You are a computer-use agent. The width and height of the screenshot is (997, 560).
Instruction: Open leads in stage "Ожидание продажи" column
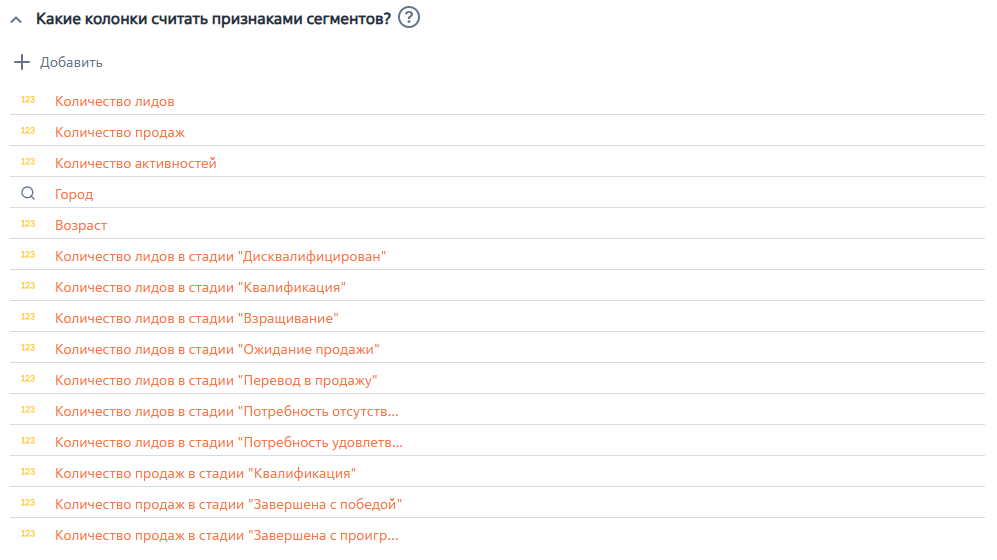tap(217, 349)
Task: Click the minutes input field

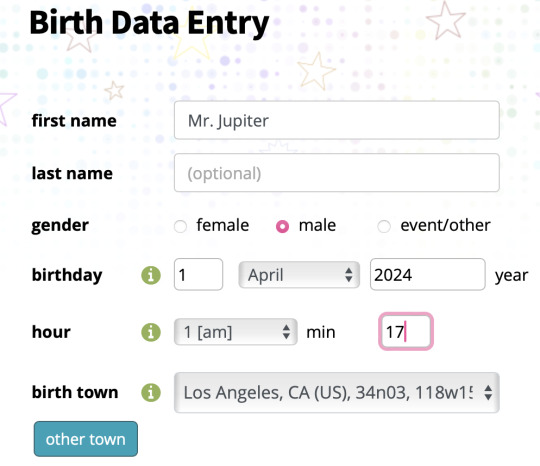Action: [406, 331]
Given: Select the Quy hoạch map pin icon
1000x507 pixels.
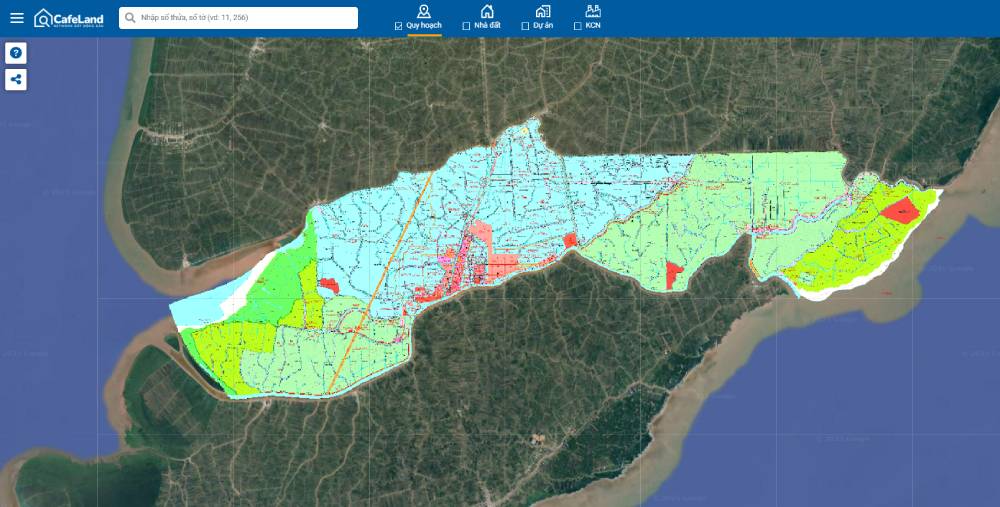Looking at the screenshot, I should click(x=424, y=11).
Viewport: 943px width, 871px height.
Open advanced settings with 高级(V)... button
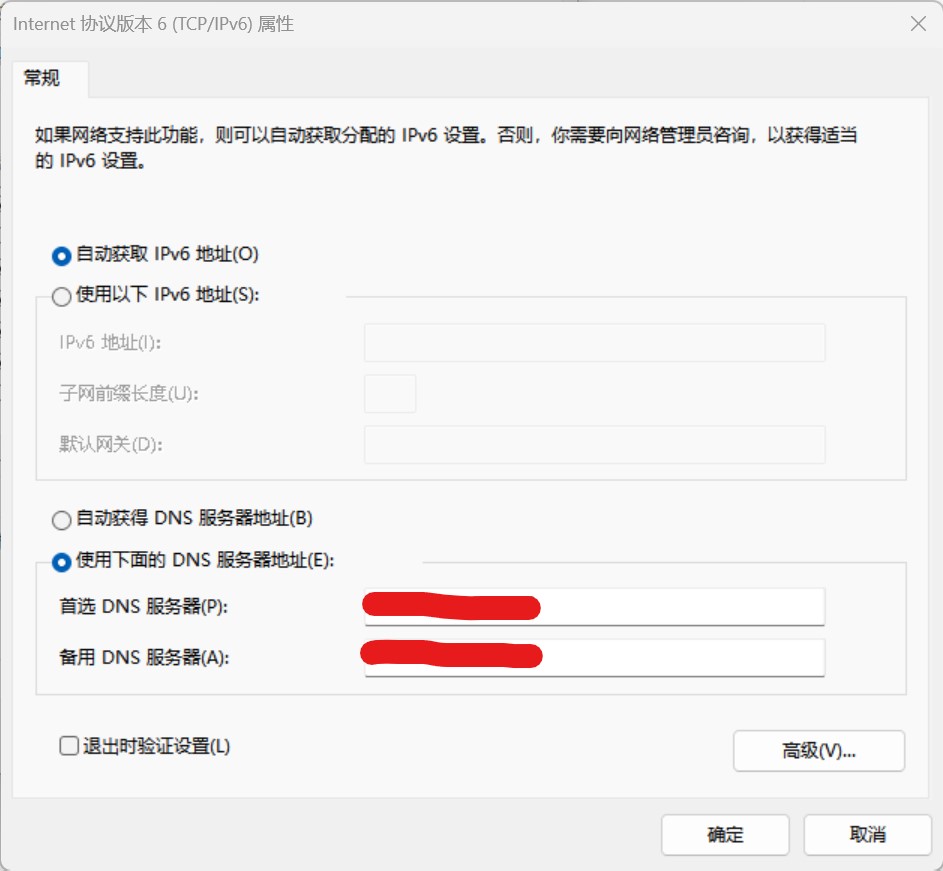[818, 751]
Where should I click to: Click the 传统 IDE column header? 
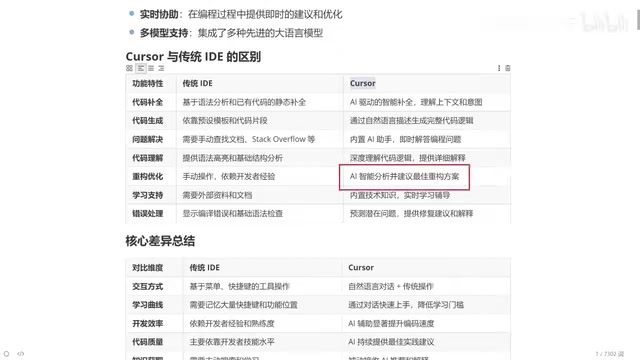197,83
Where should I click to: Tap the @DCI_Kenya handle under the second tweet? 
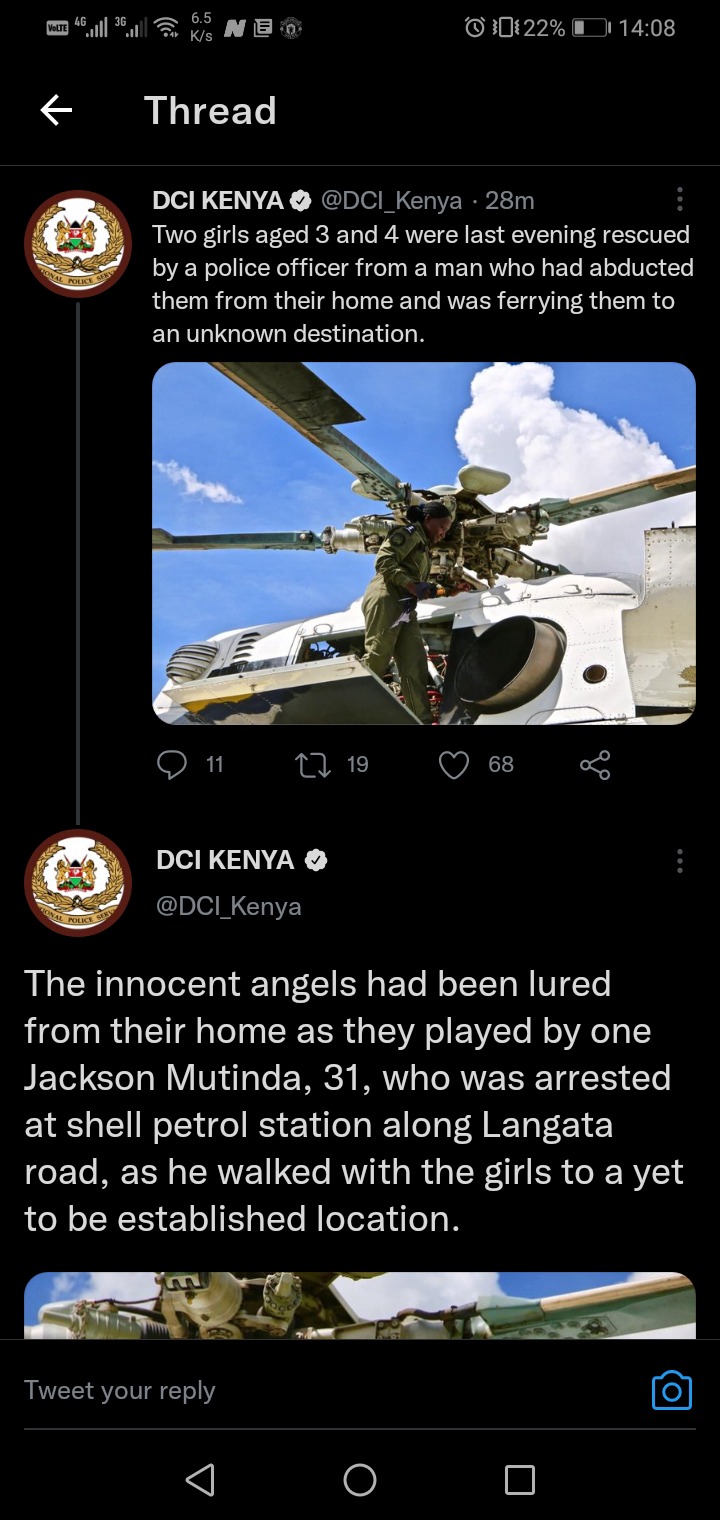pyautogui.click(x=229, y=906)
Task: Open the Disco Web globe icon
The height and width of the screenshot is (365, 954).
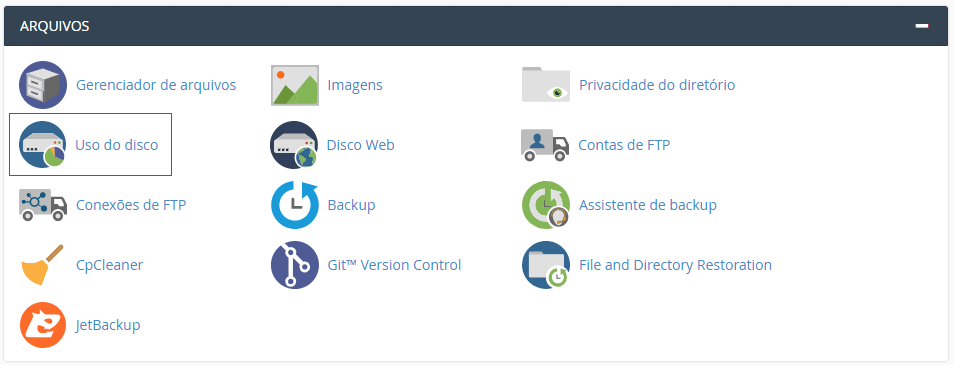Action: [x=294, y=145]
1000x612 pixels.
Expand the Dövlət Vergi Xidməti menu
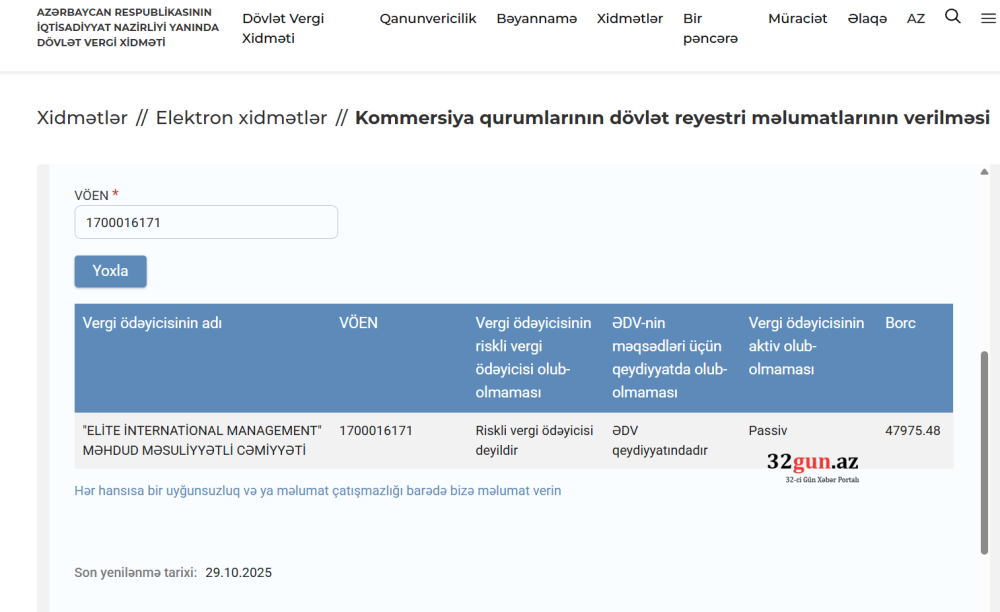coord(283,28)
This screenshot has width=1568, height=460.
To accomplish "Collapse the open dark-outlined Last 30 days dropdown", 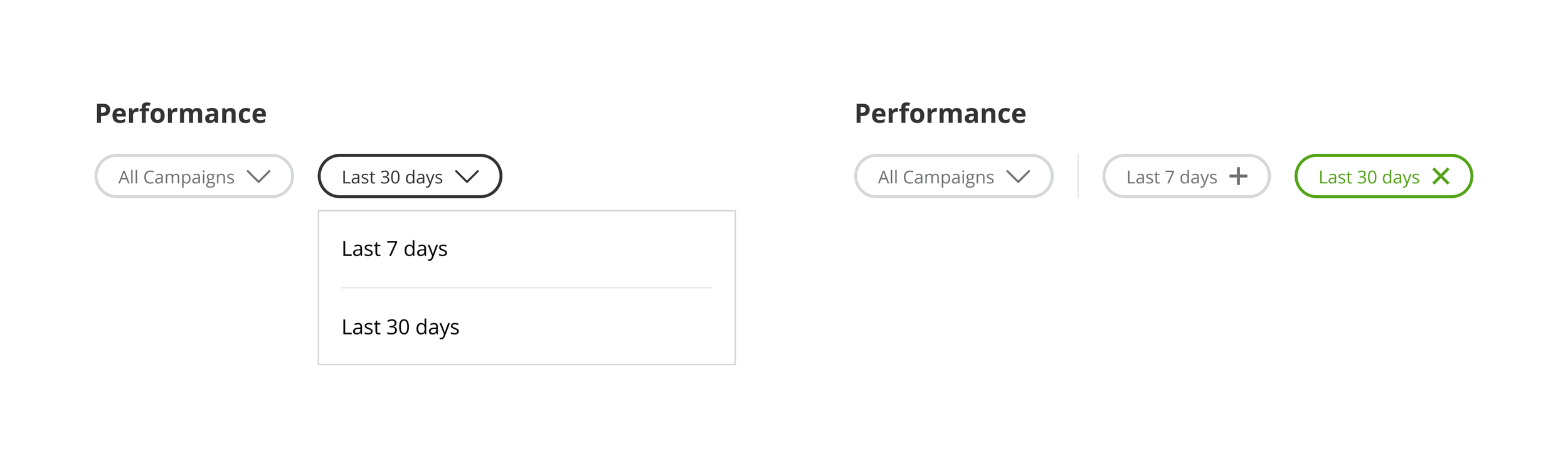I will pos(410,176).
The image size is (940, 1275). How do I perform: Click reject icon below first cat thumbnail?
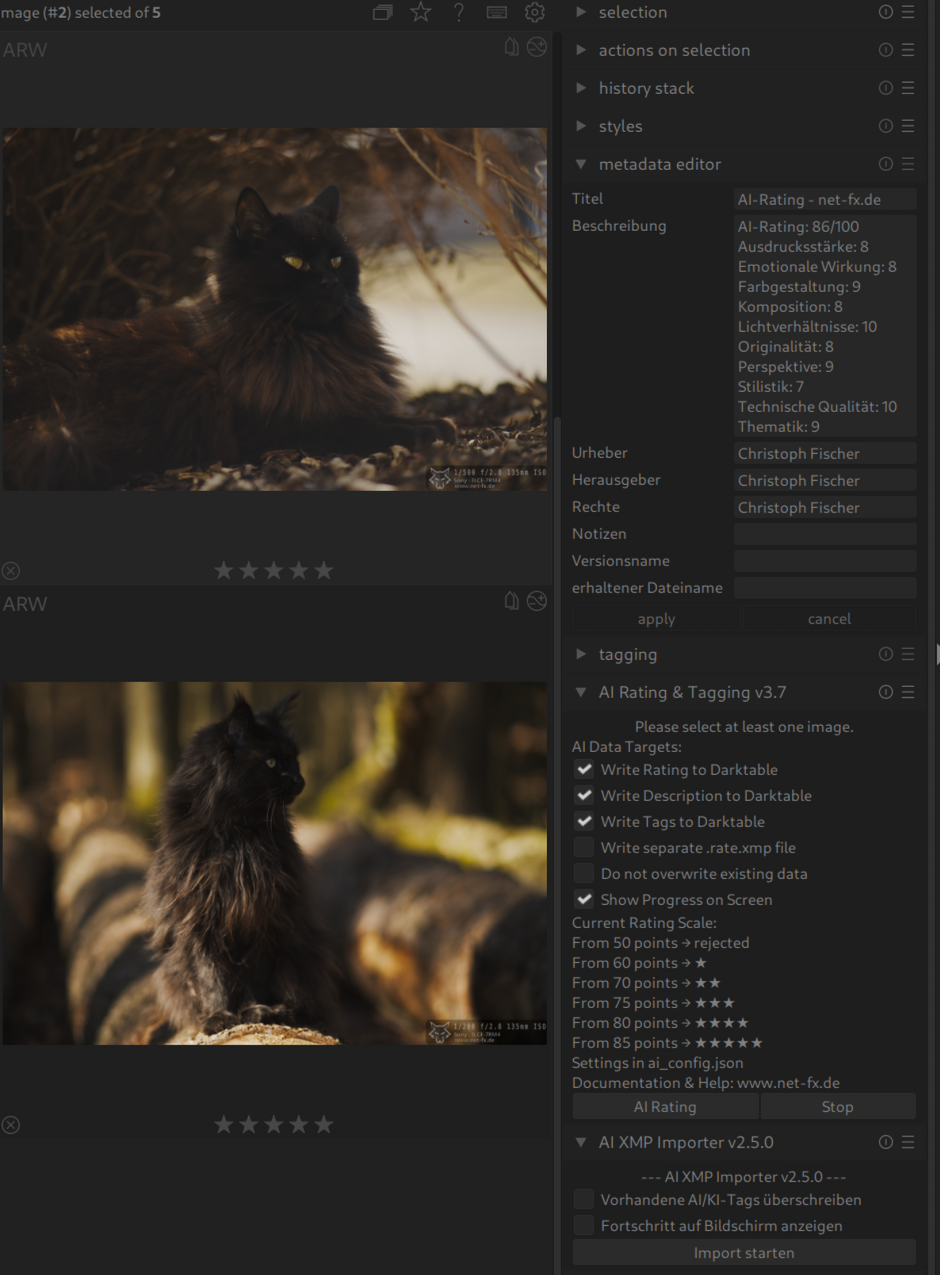pos(11,571)
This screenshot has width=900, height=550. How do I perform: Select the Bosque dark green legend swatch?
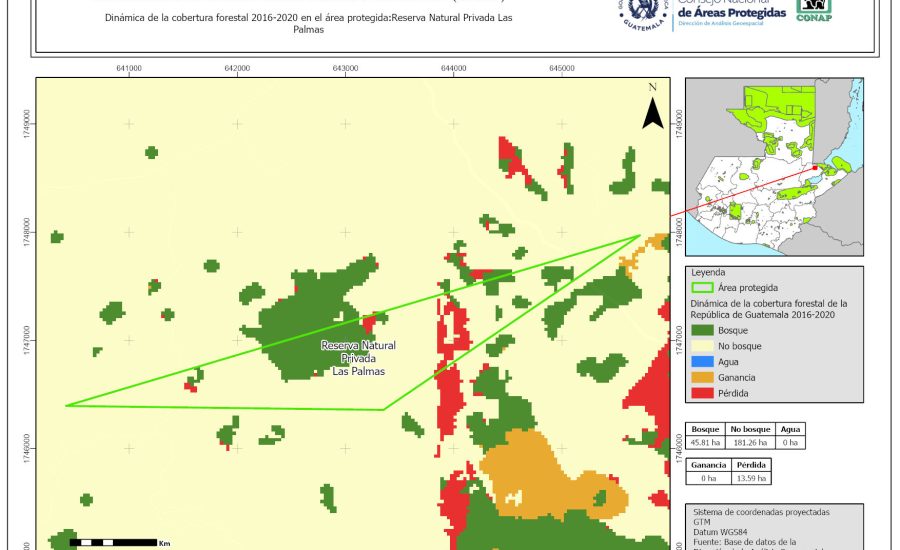tap(704, 329)
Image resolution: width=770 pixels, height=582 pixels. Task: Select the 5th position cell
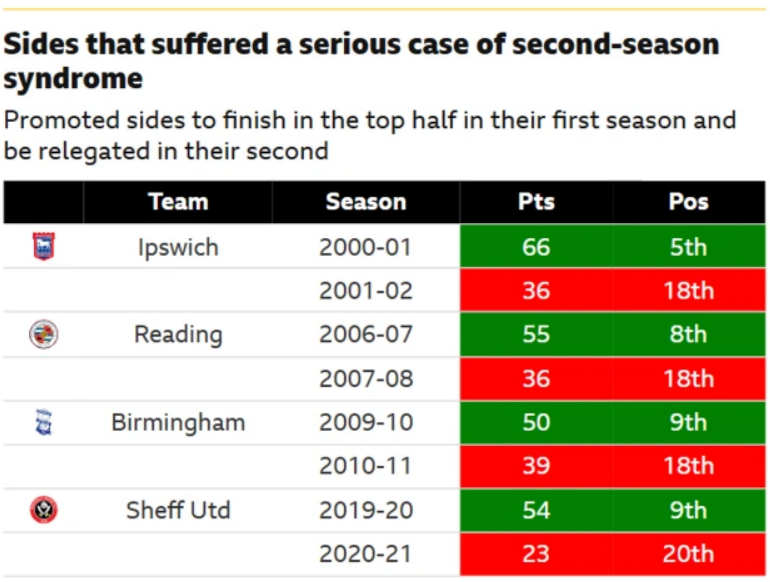point(688,246)
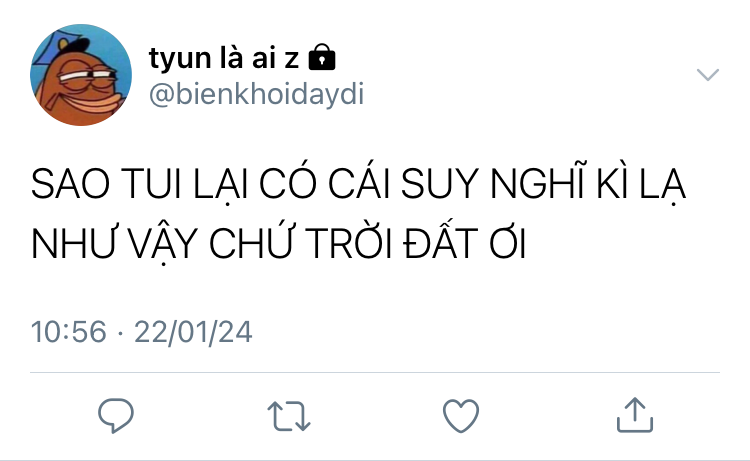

:: TASK DESCRIPTION ::
Pictures stay out. Return exactly the lines from the one with "The image size" through the last line of the data.

:: ANSWER SECTION ::
The image size is (940, 1275). How do I perform: Click reject icon below first cat thumbnail?
pos(11,571)
This screenshot has width=900, height=550. How do I perform: Select the Bosque dark green legend swatch?
tap(704, 329)
Image resolution: width=770 pixels, height=582 pixels. Task: Select the 5th position cell
point(688,246)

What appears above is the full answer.